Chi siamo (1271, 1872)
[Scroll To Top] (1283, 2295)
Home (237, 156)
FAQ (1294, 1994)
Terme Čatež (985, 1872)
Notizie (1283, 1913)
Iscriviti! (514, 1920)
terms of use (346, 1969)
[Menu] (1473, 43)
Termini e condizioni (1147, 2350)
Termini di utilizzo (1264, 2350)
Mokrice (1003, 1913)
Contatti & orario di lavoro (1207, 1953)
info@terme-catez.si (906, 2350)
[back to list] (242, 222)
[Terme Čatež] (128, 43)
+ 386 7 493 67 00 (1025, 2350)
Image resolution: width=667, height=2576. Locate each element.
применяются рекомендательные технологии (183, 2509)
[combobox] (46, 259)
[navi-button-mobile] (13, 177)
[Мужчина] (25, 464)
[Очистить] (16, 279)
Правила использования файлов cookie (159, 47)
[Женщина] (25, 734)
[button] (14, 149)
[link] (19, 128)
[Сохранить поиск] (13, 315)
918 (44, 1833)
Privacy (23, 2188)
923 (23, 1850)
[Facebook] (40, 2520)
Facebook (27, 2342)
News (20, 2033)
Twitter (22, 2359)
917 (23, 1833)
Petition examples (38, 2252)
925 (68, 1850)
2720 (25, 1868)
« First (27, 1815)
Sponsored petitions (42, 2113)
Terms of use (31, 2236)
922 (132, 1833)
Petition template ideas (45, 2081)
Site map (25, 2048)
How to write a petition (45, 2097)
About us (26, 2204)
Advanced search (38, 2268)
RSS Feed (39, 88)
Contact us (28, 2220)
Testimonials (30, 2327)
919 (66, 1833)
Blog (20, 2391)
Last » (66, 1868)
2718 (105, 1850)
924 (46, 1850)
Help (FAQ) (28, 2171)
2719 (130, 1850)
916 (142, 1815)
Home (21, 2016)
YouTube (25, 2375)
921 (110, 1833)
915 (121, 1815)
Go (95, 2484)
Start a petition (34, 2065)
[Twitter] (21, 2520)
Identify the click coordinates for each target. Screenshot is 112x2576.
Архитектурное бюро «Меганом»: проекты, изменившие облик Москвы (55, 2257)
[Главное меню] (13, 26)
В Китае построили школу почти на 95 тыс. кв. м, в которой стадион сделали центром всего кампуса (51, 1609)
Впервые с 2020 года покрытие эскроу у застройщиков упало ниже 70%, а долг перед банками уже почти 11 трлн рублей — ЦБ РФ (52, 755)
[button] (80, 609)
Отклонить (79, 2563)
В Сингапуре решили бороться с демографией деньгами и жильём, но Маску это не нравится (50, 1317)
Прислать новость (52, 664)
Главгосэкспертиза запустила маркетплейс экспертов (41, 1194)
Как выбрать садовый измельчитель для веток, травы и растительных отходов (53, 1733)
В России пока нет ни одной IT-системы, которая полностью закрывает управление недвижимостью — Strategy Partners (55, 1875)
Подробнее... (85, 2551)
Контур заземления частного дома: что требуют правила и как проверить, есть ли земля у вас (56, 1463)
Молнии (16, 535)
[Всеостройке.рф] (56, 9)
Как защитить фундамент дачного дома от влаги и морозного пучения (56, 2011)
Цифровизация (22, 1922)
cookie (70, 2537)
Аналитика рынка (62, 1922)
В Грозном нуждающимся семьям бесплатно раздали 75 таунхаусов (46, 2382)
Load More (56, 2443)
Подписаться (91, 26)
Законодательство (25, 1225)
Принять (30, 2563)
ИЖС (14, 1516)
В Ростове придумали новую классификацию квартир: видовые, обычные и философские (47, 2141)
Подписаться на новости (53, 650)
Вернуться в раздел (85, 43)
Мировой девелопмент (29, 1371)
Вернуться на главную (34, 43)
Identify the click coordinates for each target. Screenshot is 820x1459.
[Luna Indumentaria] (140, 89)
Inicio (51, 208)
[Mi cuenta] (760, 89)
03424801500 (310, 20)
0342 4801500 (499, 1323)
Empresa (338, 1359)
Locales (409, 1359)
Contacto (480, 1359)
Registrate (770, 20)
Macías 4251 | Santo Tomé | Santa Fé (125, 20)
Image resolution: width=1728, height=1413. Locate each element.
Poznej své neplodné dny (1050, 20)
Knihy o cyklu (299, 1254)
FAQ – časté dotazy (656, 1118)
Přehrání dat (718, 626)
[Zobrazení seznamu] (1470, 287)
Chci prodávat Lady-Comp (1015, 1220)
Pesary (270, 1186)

★ ★ ★ ★

• **Your instructions**: Reading through the records above, report each line in which the string "width" is found.

• **Written solution**:
Image resolution: width=667, height=2576. Locate each element.
Image resolution: width=1728, height=1413. Locate each element.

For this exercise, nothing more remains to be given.